### [INSTRUCTIONS TO FOLLOW]
Copy the text of each of the following items word for word, without including any of the pictures.

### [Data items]
BEGIN
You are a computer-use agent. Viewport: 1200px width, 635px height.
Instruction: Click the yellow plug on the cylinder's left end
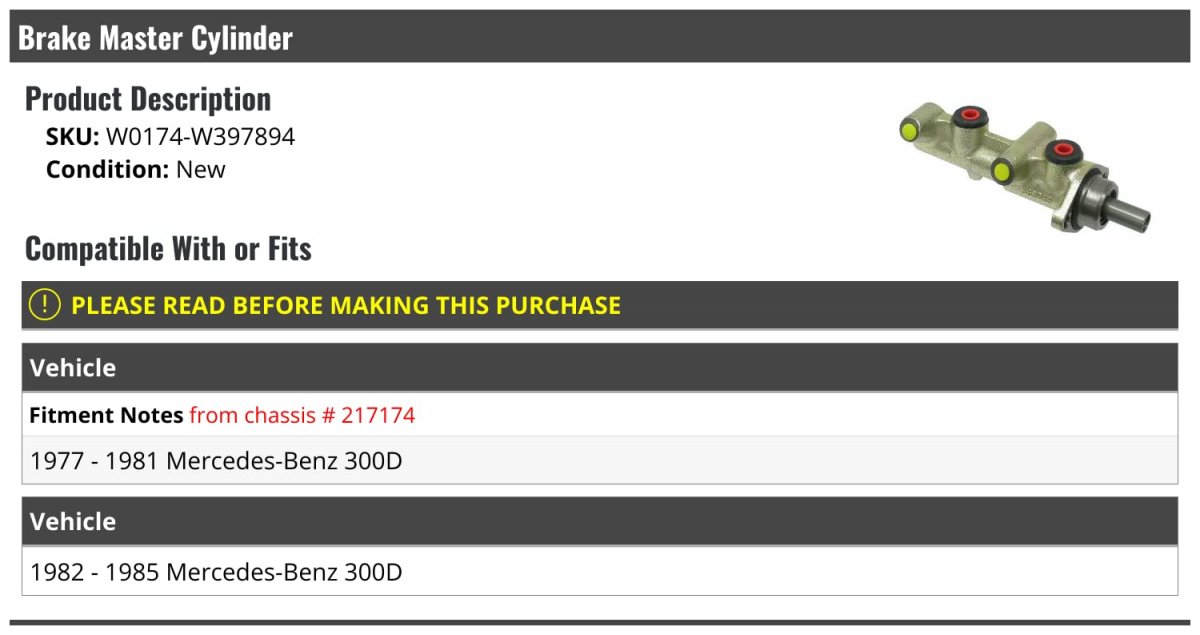click(x=910, y=130)

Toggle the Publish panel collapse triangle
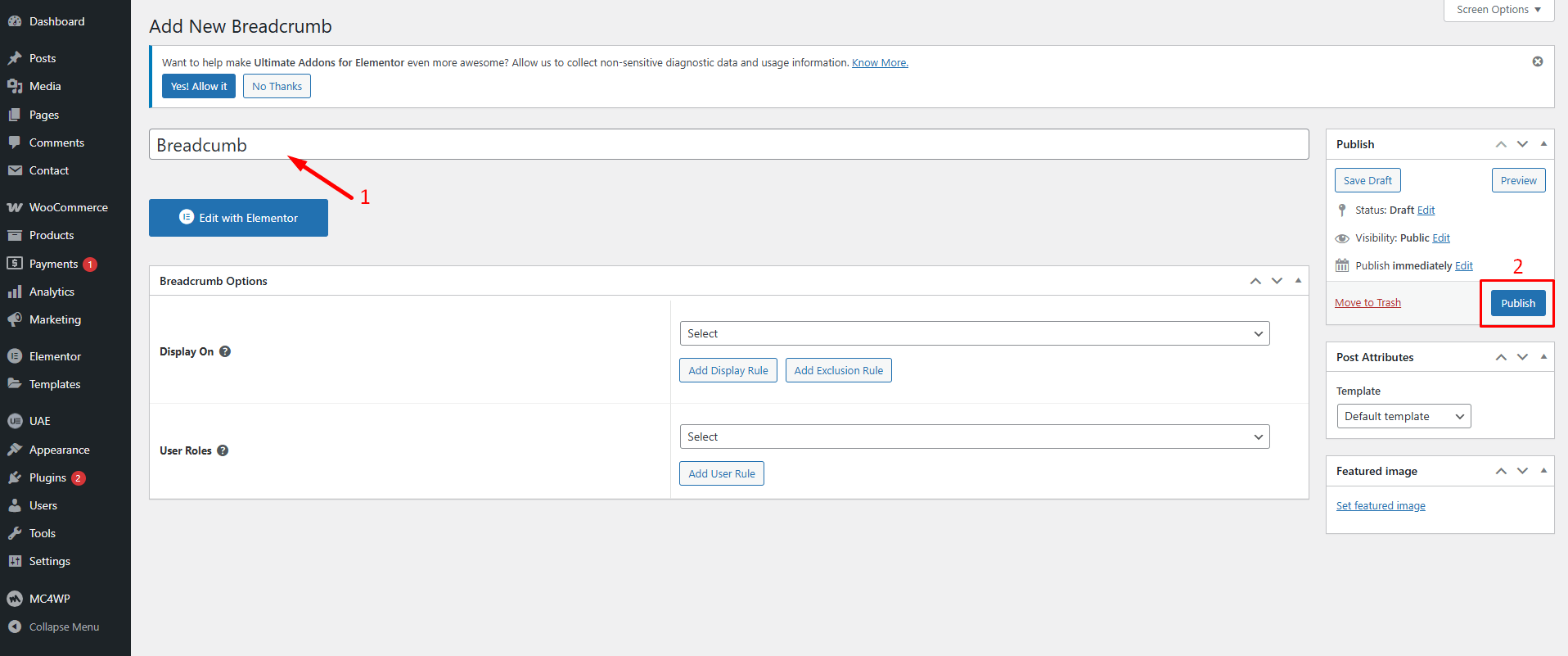(1543, 144)
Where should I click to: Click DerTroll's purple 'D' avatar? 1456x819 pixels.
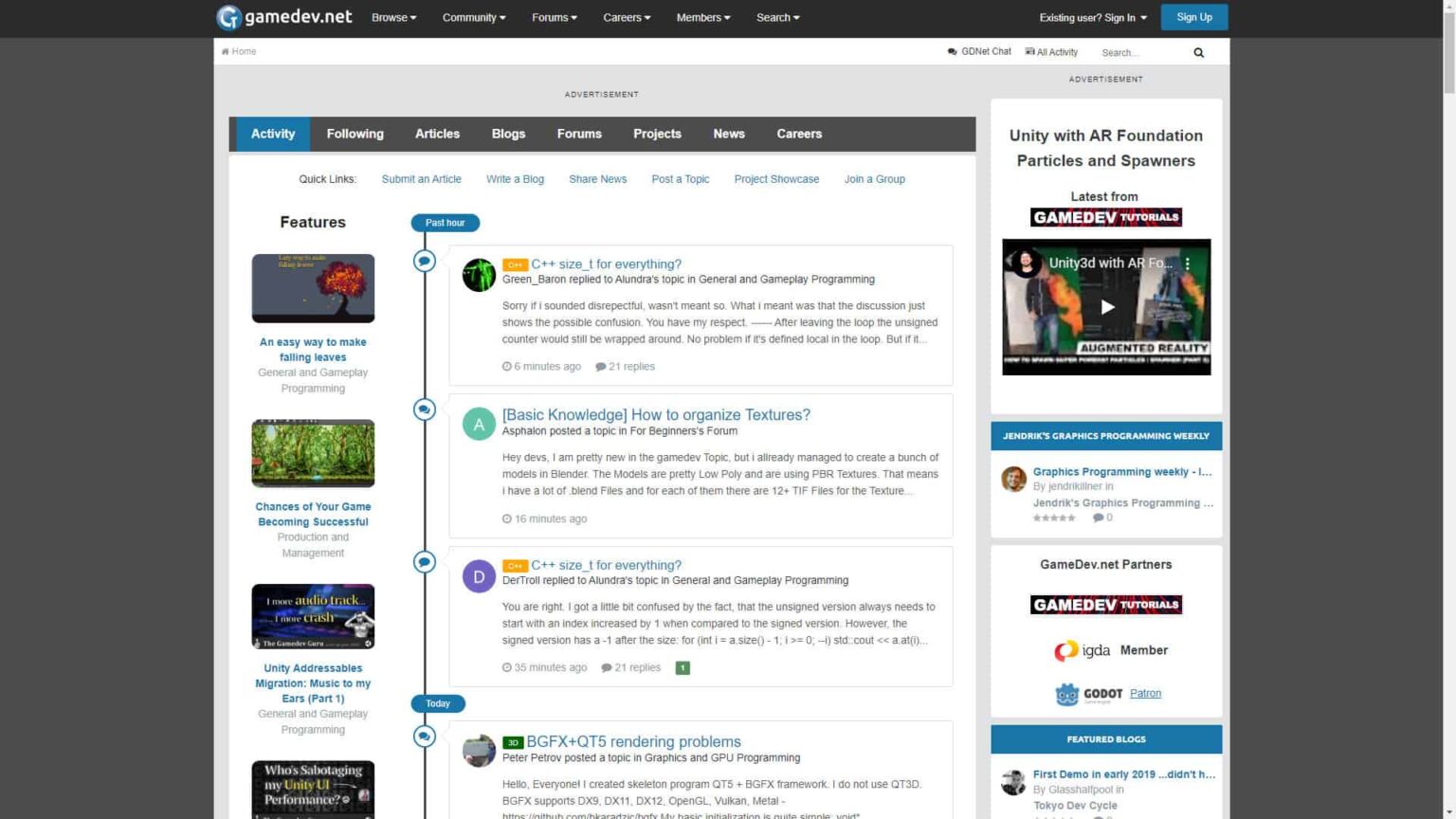click(479, 576)
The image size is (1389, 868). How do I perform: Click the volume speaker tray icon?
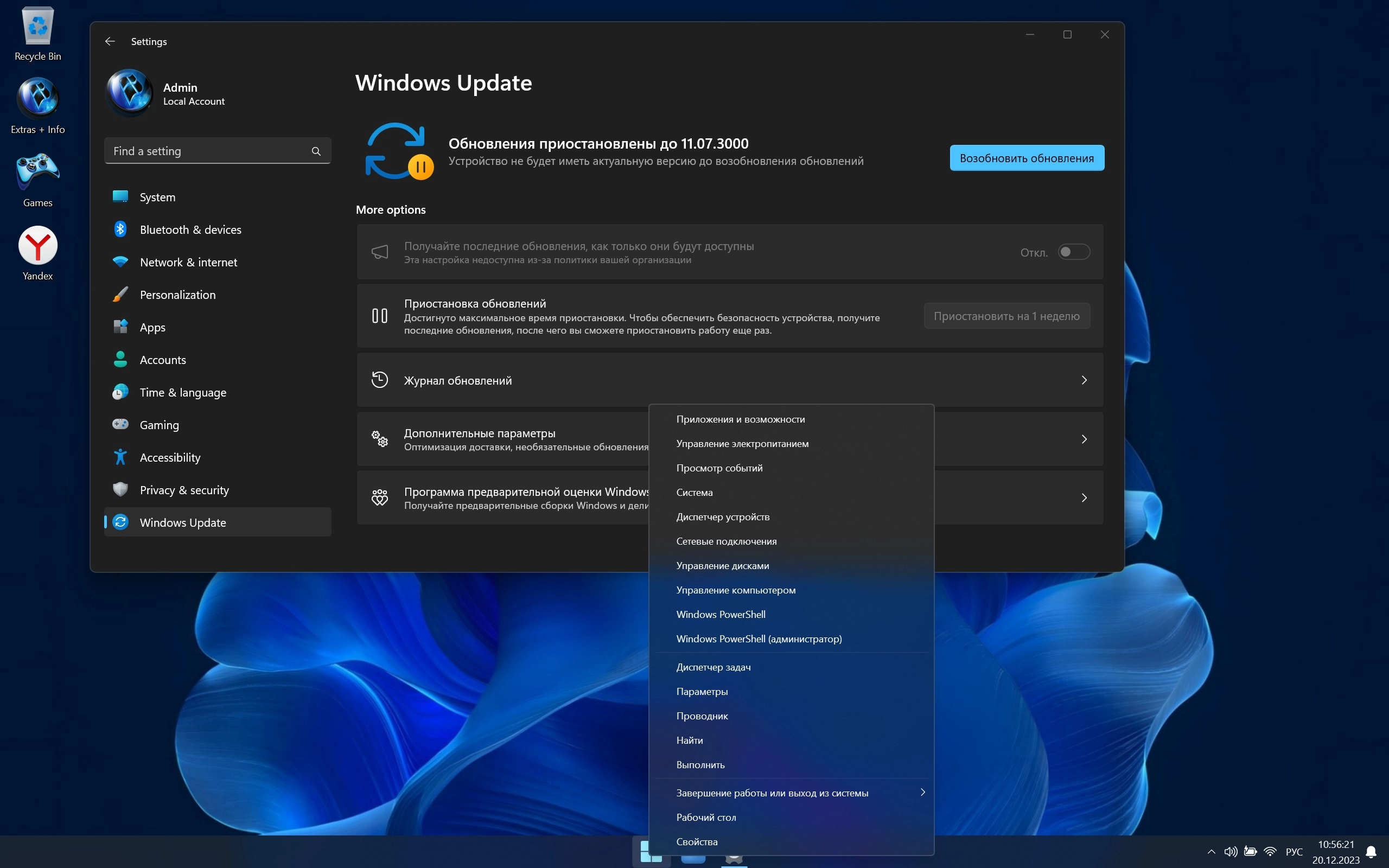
END
### [RESPONSE]
You are a computer-use agent. Viewport: 1200px width, 635px height.
Instruction: Click the yellow plug on the cylinder's left end
click(x=910, y=130)

Toggle the Publish panel collapse triangle
(1543, 144)
Where should I click to: Click DerTroll's purple 'D' avatar? 1456x819 pixels.
click(479, 576)
The image size is (1389, 868). How do I perform: Click the volume speaker tray icon?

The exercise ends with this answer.